-- MATERIAL SUPPLIED follows --
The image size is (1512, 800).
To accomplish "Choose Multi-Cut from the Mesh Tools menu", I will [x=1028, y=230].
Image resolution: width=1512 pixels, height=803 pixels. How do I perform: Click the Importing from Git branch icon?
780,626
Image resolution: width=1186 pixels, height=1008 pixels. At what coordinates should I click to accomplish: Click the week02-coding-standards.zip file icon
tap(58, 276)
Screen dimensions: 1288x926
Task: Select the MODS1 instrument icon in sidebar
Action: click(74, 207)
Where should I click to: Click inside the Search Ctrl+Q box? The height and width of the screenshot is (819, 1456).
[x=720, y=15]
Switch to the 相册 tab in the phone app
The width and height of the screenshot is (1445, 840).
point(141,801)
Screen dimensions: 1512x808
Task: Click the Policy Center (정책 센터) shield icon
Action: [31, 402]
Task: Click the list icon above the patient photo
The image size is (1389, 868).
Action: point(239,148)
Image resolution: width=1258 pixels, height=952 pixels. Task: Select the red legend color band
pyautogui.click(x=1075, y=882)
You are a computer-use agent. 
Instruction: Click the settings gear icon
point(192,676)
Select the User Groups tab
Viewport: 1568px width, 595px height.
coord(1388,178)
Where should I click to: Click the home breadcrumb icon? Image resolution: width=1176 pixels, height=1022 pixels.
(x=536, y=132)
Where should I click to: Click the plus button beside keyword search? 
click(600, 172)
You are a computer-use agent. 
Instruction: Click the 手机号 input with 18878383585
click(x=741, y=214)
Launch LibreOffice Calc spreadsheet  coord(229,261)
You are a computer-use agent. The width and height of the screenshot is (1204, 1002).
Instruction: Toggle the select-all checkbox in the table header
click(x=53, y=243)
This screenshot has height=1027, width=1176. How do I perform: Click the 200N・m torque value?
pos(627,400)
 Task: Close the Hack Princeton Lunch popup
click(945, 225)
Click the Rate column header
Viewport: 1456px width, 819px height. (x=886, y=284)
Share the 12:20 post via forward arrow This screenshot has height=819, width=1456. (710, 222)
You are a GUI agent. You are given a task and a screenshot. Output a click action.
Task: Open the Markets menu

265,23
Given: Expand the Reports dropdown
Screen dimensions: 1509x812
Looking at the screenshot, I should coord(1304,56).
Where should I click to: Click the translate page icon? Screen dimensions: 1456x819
-- MATERIAL SUPPLIED concluded --
REQUIREMENT → Retype the whole listing above. Please keep it exact.

TASK SOLUTION →
The image size is (1512, 800).
To accomplish "Choose Multi-Cut from the Mesh Tools menu", I will [x=1028, y=230].
Image resolution: width=1512 pixels, height=803 pixels. How do I perform: Click the Importing from Git branch icon?
780,626
Image resolution: width=1186 pixels, height=1008 pixels. At what coordinates should I click to accomplish: Click the week02-coding-standards.zip file icon
tap(58, 276)
Screen dimensions: 1288x926
Task: Select the MODS1 instrument icon in sidebar
Action: click(74, 207)
Where should I click to: Click inside the Search Ctrl+Q box? The height and width of the screenshot is (819, 1456).
[x=720, y=15]
Switch to the 相册 tab in the phone app
The width and height of the screenshot is (1445, 840).
point(141,801)
Screen dimensions: 1512x808
Task: Click the Policy Center (정책 센터) shield icon
Action: [31, 402]
Task: Click the list icon above the patient photo
The image size is (1389, 868).
Action: point(239,148)
Image resolution: width=1258 pixels, height=952 pixels. Task: Select the red legend color band
pyautogui.click(x=1075, y=882)
You are a computer-use agent. 
Instruction: Click the settings gear icon
point(192,676)
Select the User Groups tab
Viewport: 1568px width, 595px height.
coord(1388,178)
Where should I click to: Click the home breadcrumb icon? Image resolution: width=1176 pixels, height=1022 pixels.
(x=536, y=132)
Where should I click to: Click the plus button beside keyword search? 
click(600, 172)
You are a computer-use agent. 
Instruction: Click the 手机号 input with 18878383585
click(x=741, y=214)
Launch LibreOffice Calc spreadsheet  coord(229,261)
You are a computer-use agent. The width and height of the screenshot is (1204, 1002).
Instruction: Toggle the select-all checkbox in the table header
click(x=53, y=243)
This screenshot has height=1027, width=1176. How do I perform: Click the 200N・m torque value?
pos(627,400)
 Task: Close the Hack Princeton Lunch popup
click(945, 225)
Click the Rate column header
Viewport: 1456px width, 819px height. (x=886, y=284)
Share the 12:20 post via forward arrow This screenshot has height=819, width=1456. (710, 222)
You are a GUI agent. You are given a task and a screenshot. Output a click action.
Task: Open the Markets menu

265,23
Given: Expand the Reports dropdown
Screen dimensions: 1509x812
Looking at the screenshot, I should coord(1304,56).
Where should I click to: Click the translate page icon? Screen dimensions: 1456x819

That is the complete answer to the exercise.